Office Christmas Party (2016)

  Office Christmas Party (comedy, directed by Josh Gordon and Will Speck) tells the story of office life during Christmas time in today’s over-cautious, under-entertained, nanny-state working society, where HR are ever present. Starring Jason Bateman, Olivia Munn, T. J. Miller, and Jennifer Aniston (as Bitch-Boss. Ok that’s not her real name but she does seem to be typecast, hey?). Clay (T. J. Miller) is the Chicago branch manager of a large company who do…stuff. Josh (Jason Bateman) Clay’s chief tech. officer and Tracey (Olivia Munn…..does anyone else hear angel choirs when her name is mentioned? No? Just me? Ok..) are charged with the responsibility of organising the branch’s boring, vanilla, end of year office party. Enter Bitch-Bo…er, Carol (Jennifer Aniston), Clay’s sister and the CEO of the company who decides that, to save money, all bonuses are scrapped, all Christmas parties cancelled and, oh yeah, lets fire 40% of the staff.
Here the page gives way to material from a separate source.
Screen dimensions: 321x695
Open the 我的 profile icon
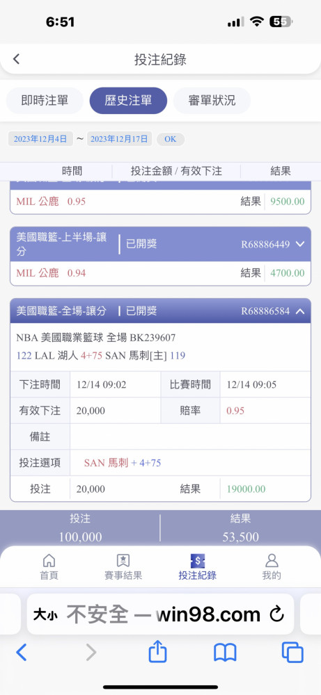click(272, 560)
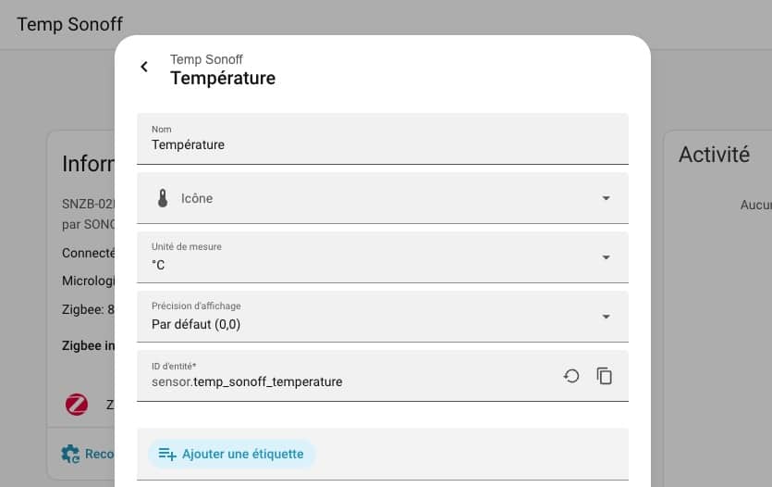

Naturally it’s up to Clay and team to save the day and convince Carol to save the staff if they can secure an elusive, major client, Walter Davis (Courtney B Vance) who has the financial ability to support the company. The seemingly bored-in-life yet reluctant Davis agrees to attend their Office Christmas party which they promise will be the ‘party of the year’. The film is not without its clichés so it becomes fairly predictable rather quickly,...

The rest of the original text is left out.